STATED GOAL 1: Reproduce the part of the patent text on the wide-field optical system that opens with the words containing "Prior optical systems" and closes with "fiber optic reformatter.".
STATED GOAL 2: From the patent text on the wide-field optical system, list the applications it names for a refractive optical system with search and acquisition capability.
STATED GOAL 3: Pick up the patent text on the wide-field optical system after its final sentence and carry it forward.

PAGE EXCERPT:

-- -- --

Abstract:
A refractive inverse telephoto optical system (10) has a first lens doublet (12), a Pechan prism assembly (14) and a second lens doublet (16). The Pechan prism assembly (14) is spaced between the front negative doublet (12) and the rear positive doublet (16). The Pechan prism assembly (14) may be rotated and, as rotation occurs, the associated linear detector array is rotated around within the optical field of view.

Description:
BACKGROUND OF THE INVENTION 
     1. Technical Field 
     The present invention relates to refractive optical systems and, more particularly, to a compact refractive optical system which provides an extremely wide field of view. 
     2. Discussion 
     In certain imaging applications, an extremely wide field of view optical system is required so that a very large two dimensional region of the object space may be covered and searched in a short period of time. Due to the large amount of spatial information to be collected while covering this large field of view, and due to the state of the art in detector array technology, particularly in the infrared portion of the spectrum, it is desirable in such imaging applications to utilize linear detector array technology. The use of a linear detector array dictates the need for some type of scanning technique and device, which allows the linear array to cover a two dimensional field of view. Further, it is desirable that this scanning technique and device be such that the detector assembly which includes the detector array, electronics and cryogenics, to be located on a stationary portion of the optical system. This latter desire is motivated by the difficulties associated with transferring electrical power and signals and cryogenic connections across a dynamic interface. 
     It is desirable to provide a refractive optical system, which provides search and acquisition capability, that would be useful in a variety of applications. Such applications are full earth surveillance from low altitude space platforms, missile launch warning from an airborne platform, or airborne threat detection from a ground base location. 
     Prior optical systems which attempt to provide such capabilities typically do not provide the required field of view, are much too large in size and weight, or employ a highly complex and power intensive scanning technique, or often fail to locate the detector array, cryogenics, and electronics off the scanning part of the sensor. Further attempts to fulfil the above applications often make use of optic technology which has not been demonstrated, such as a low loss flexible multi-element fiber optic reformatter.

-- -- --

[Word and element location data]
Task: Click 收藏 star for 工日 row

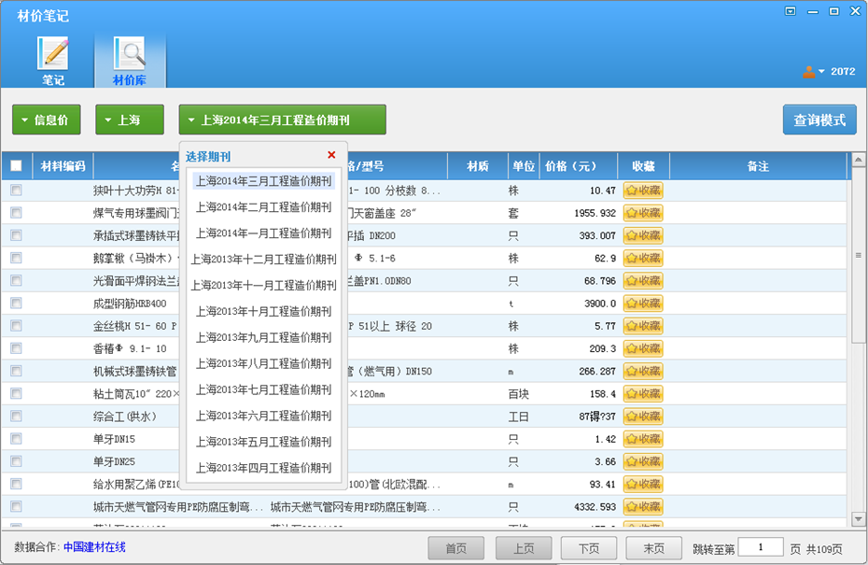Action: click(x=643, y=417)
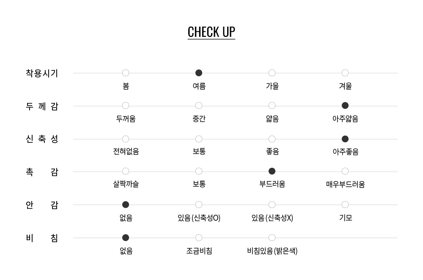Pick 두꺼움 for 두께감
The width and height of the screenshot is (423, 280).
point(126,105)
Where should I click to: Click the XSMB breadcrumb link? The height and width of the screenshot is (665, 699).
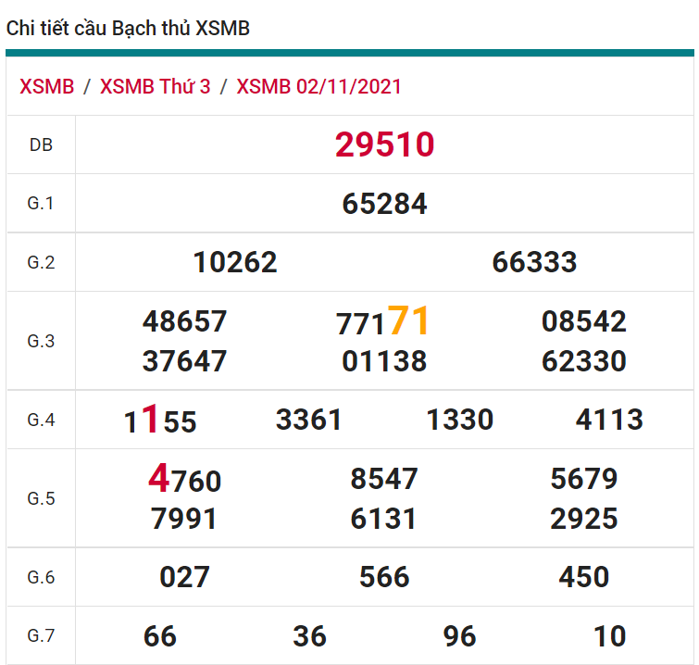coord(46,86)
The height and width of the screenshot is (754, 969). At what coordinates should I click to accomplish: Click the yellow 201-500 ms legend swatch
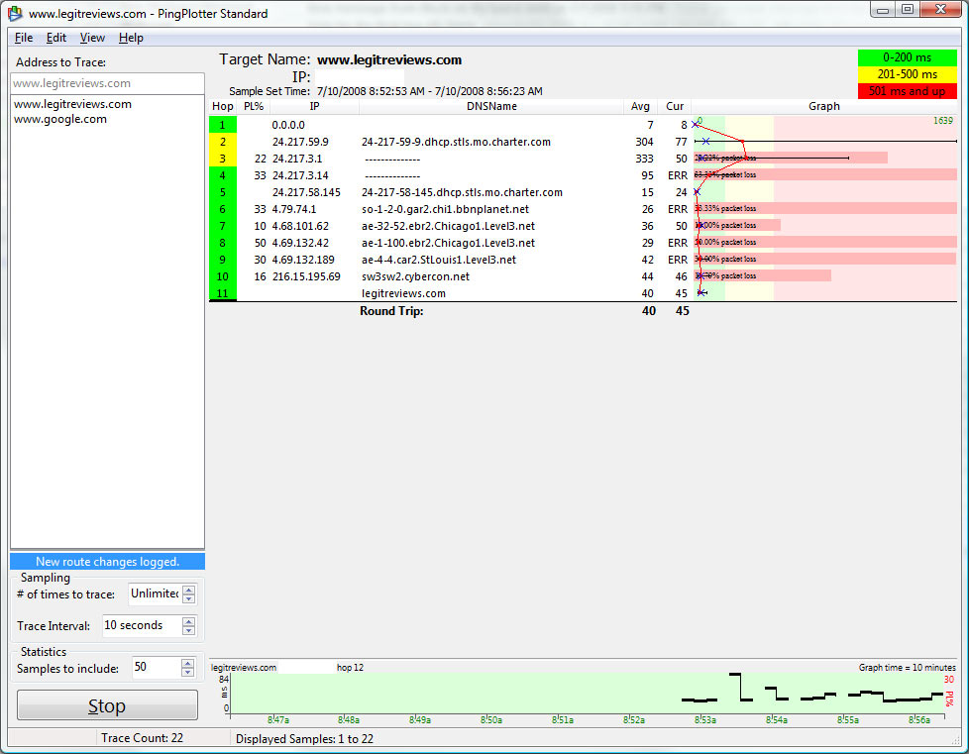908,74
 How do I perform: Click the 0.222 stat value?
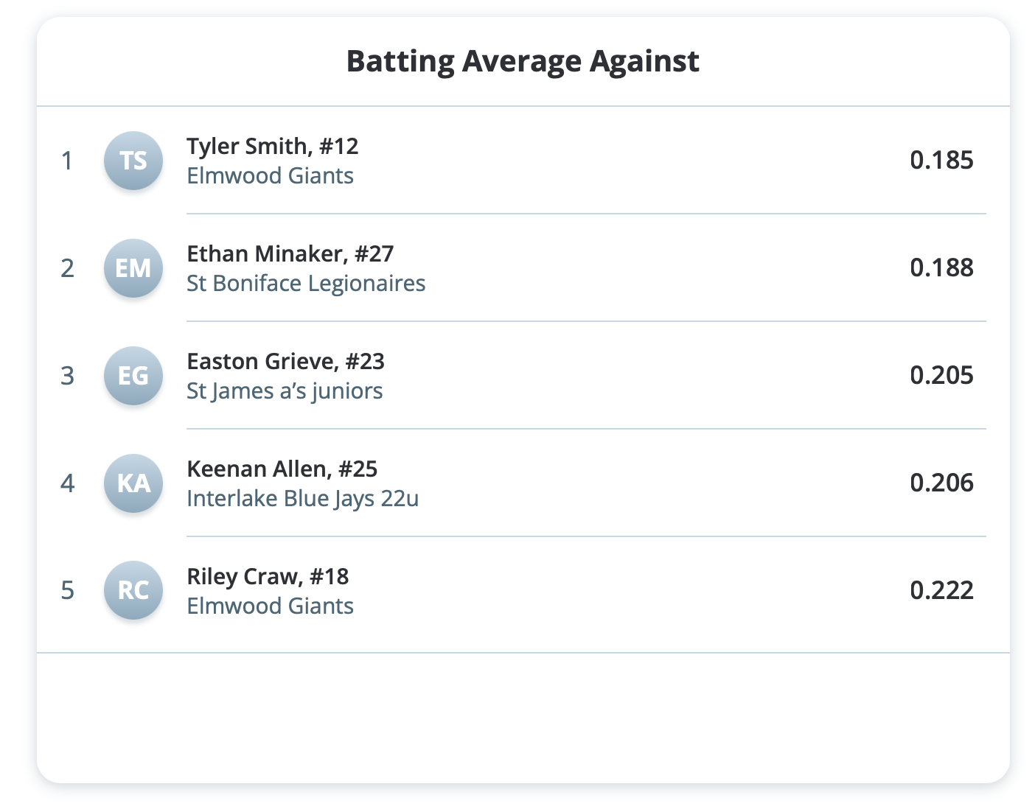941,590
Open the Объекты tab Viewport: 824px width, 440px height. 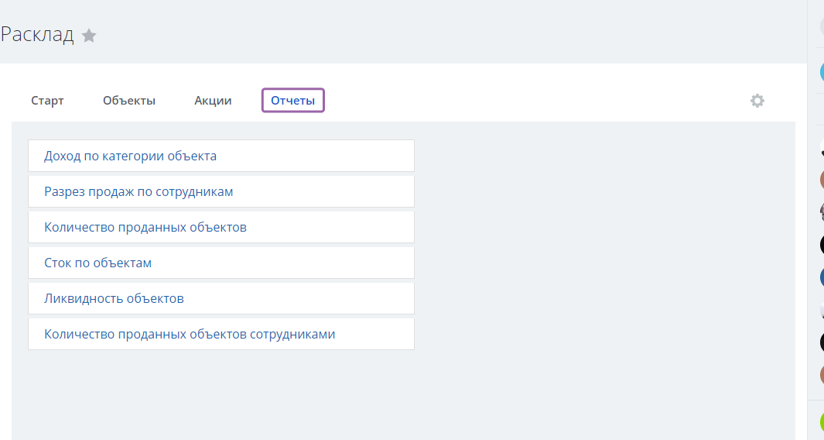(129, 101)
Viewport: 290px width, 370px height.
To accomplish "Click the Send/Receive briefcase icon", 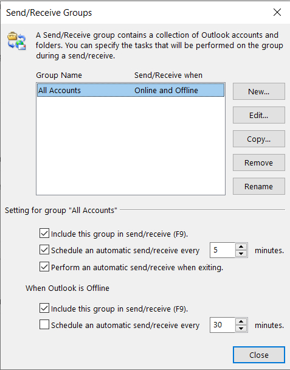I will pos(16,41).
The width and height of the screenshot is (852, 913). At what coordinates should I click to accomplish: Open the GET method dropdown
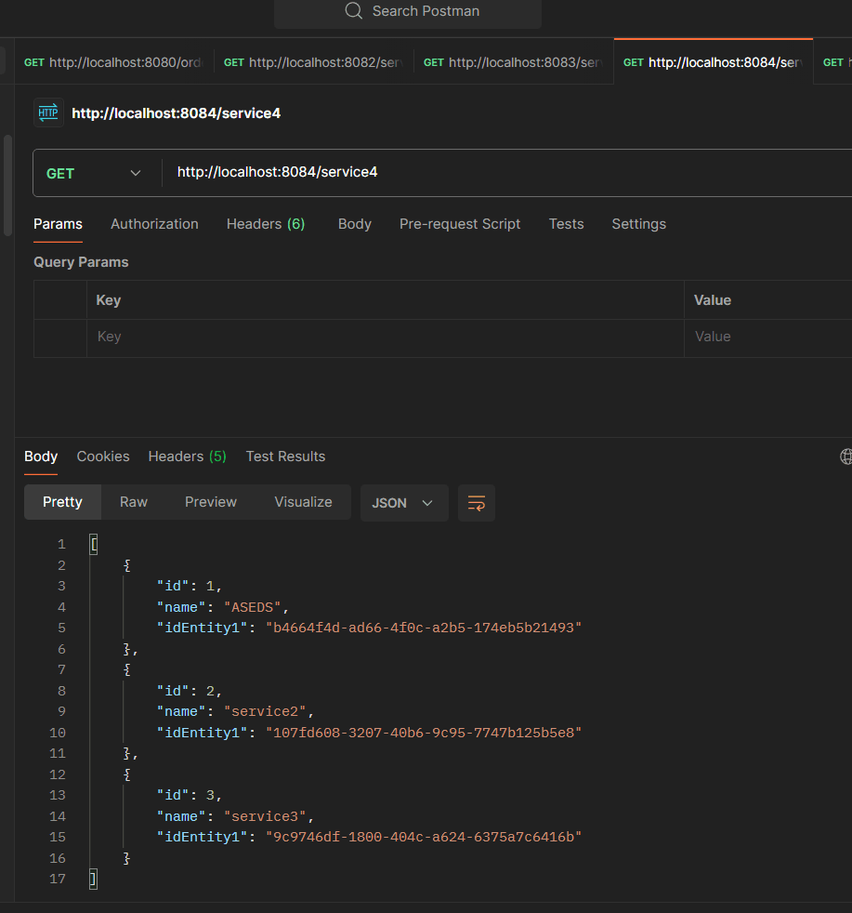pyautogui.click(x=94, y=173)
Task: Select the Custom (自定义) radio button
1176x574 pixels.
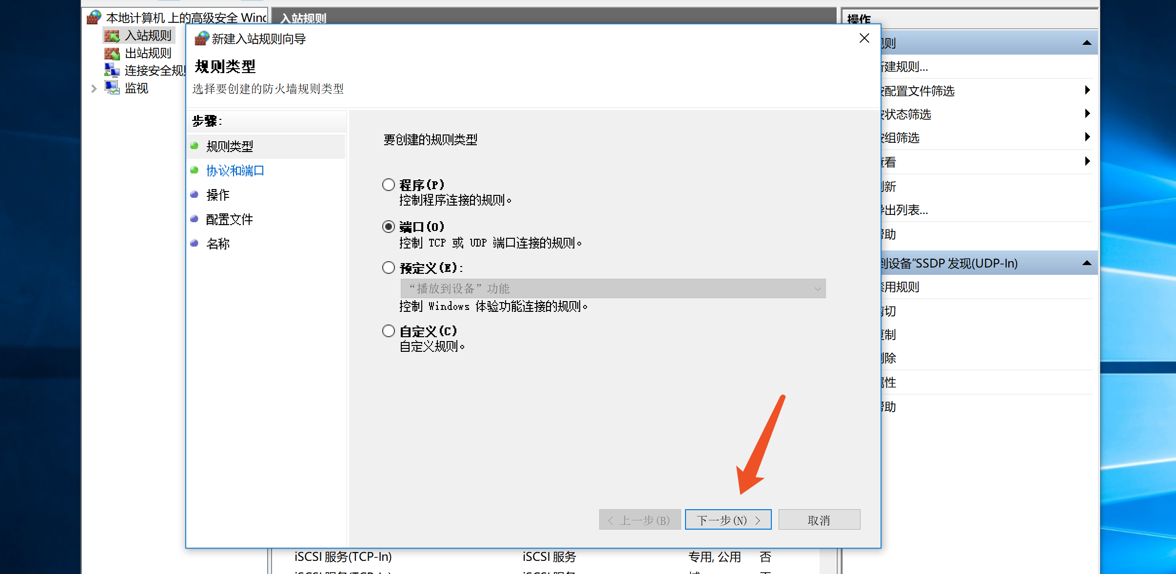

-- -- --

EXERCISE ANSWER 1:
Prior optical systems which attempt to provide such capabilities typically do not provide the required field of view, are much too large in size and weight, or employ a highly complex and power intensive scanning technique, or often fail to locate the detector array, cryogenics, and electronics off the scanning part of the sensor. Further attempts to fulfil the above applications often make use of optic technology which has not been demonstrated, such as a low loss flexible multi-element fiber optic reformatter.

EXERCISE ANSWER 2:
- Full earth surveillance from low altitude space platforms
- Missile launch warning from an airborne platform
- Airborne threat detection from a ground base location

EXERCISE ANSWER 3:
     Thus, there exists a need in the field to provide an optical system which provides a requisite wide field of view, is relatively compact in both size and weight, eliminates complex and power intensive scanning techniques, and which locates the detector array, cryogenics, and electronics off of the scanning part of the sensor. 
     SUMMARY OF THE INVENTION 
     According to the teachings of the present invention, a compact refractive optical system is provided which generates an extremely wide field of view. The present invention provides a field of view in excess of 110°. The present invention covers its ultra-wide field of view, approaching a hemisphere, in a short period of time, and enables the use of linear detector technology, with a simple scanning device that enables the detector, cryogenics and electronics to remain fixed. Thus, the detector, cryogenics and electronics are not located on the scanning part of the sensor. The present invention provides these capabilities using proven opto-mechanical sensor technology. 
     In the preferred embodiment, the refractive optical system is comprised of the following. A first negative power lens doublet receives light from the scene to be viewed. A Pechan prism is positioned to receive and redirect light energy from the first lens doublet. A second positive power lens doublet is positioned to receive light from the Pechan prism. The second lens doublet directs the light energy onto a viewing plane so that the ultra-wide field of view scene may be viewed at the viewing plane. A detector array or the like may be positioned at the viewing plane to receive the light energy.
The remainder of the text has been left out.